DESCRIPTION OF THE TASK - For every line in the records below that holds "output", make a copy.

Pixel coordinate grounding data -
○ ○ ○ ○ ○
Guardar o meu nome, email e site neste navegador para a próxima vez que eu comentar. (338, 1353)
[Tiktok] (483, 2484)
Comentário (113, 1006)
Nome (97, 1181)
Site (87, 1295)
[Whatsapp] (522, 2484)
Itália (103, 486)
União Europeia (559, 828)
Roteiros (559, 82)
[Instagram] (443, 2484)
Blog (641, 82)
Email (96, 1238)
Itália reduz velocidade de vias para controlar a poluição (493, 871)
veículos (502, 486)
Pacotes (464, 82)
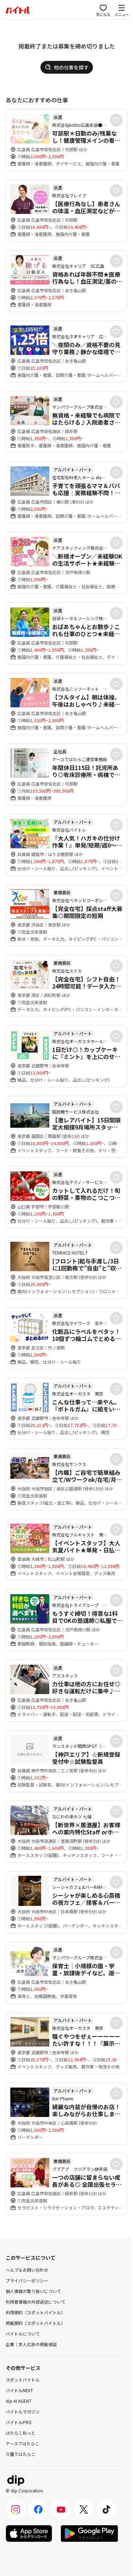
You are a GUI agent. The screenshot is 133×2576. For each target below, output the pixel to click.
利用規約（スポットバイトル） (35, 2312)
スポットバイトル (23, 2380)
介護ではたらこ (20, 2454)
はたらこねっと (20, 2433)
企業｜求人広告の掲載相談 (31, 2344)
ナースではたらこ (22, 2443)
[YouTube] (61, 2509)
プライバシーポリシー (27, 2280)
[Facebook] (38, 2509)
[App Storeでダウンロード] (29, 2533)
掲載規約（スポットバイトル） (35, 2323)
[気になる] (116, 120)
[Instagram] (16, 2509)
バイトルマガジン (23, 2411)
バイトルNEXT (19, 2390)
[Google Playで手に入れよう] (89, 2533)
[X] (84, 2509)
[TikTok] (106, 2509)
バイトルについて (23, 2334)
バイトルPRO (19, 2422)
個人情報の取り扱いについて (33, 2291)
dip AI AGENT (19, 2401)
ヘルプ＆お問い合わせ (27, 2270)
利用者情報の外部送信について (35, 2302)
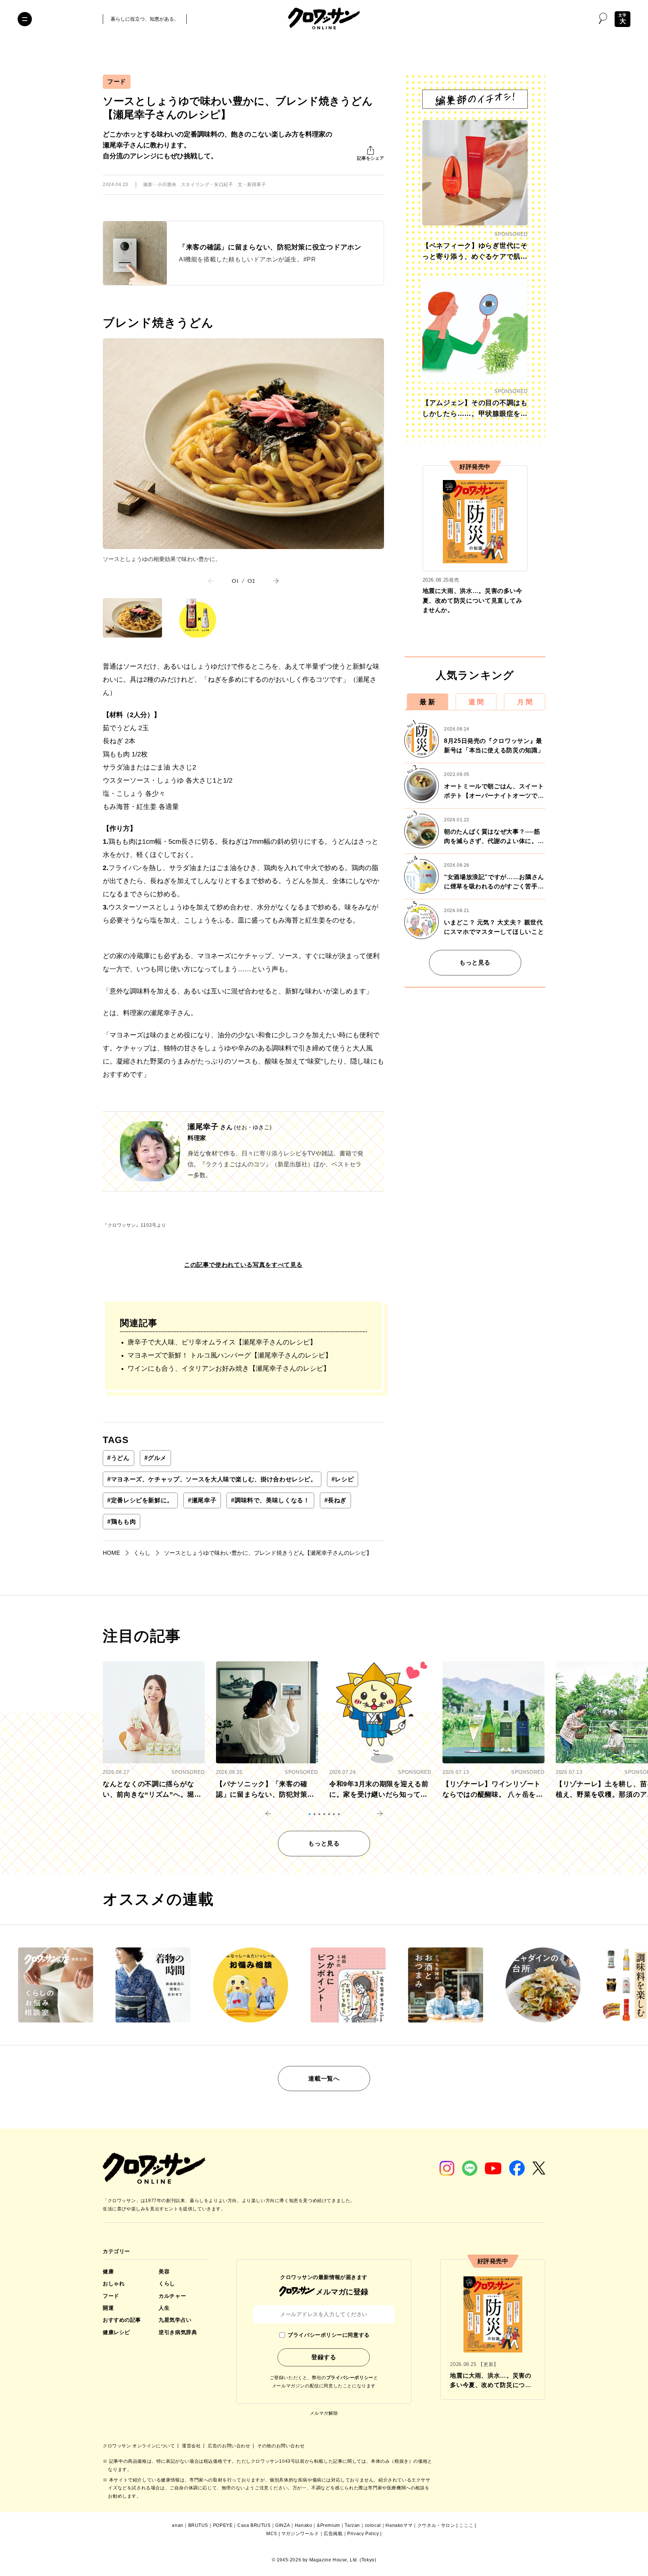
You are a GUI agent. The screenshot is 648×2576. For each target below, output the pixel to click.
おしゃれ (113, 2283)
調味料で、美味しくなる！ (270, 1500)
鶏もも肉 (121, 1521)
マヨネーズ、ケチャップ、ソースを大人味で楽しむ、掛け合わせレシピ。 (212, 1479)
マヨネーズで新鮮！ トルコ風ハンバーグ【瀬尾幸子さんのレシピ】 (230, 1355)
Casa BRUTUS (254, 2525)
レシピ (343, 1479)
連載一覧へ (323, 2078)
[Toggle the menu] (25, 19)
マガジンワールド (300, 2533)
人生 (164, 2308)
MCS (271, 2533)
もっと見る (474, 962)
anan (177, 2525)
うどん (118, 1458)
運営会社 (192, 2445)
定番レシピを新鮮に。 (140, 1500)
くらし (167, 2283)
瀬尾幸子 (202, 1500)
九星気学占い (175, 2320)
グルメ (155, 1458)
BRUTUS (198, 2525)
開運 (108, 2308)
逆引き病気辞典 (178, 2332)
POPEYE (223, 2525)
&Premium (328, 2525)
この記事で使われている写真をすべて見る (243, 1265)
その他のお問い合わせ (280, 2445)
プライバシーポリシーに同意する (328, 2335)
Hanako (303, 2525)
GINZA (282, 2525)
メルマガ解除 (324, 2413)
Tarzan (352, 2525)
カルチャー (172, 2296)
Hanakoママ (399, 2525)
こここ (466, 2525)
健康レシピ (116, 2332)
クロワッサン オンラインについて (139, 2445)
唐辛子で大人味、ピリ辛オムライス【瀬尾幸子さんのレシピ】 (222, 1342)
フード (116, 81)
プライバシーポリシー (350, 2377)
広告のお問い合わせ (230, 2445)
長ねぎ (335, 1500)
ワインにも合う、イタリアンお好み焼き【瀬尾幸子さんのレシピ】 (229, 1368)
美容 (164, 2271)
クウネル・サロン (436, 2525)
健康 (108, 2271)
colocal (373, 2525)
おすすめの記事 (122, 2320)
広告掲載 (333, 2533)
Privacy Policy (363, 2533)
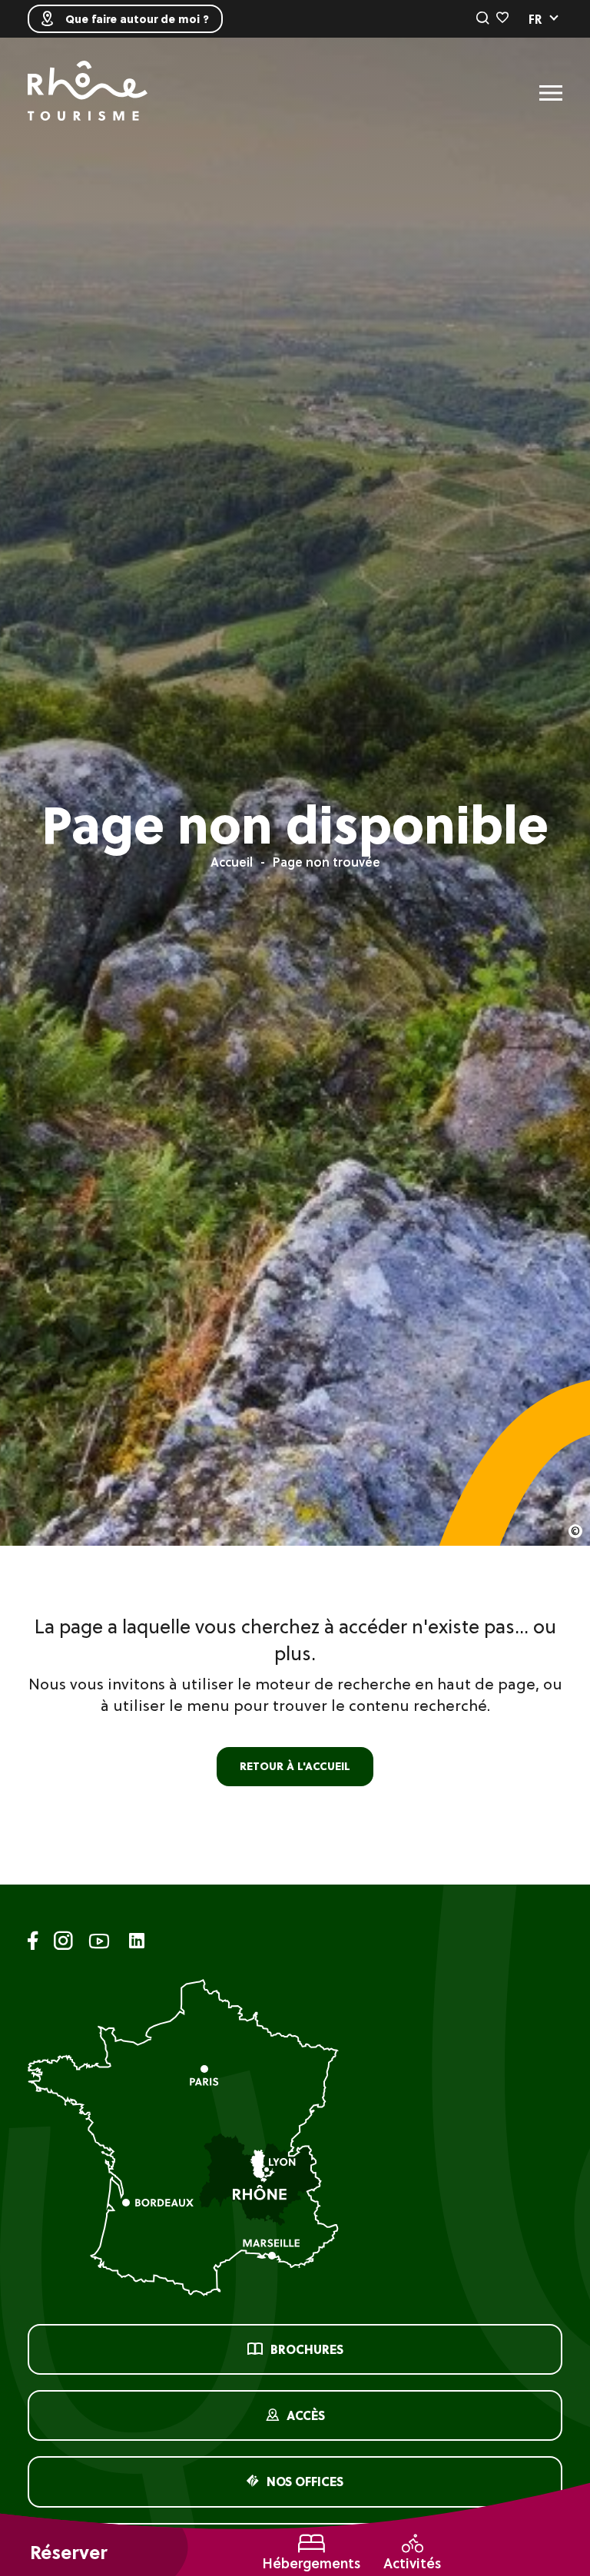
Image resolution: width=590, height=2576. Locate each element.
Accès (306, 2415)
○ ○ ○ ○ ○
RESULT OF THE TASK -
You are a GUI agent. The screenshot is 133×2576. For each target below, output the pixel to click.
You are a GUI agent. The screenshot is 648×2576. For each target below, output the pixel to click.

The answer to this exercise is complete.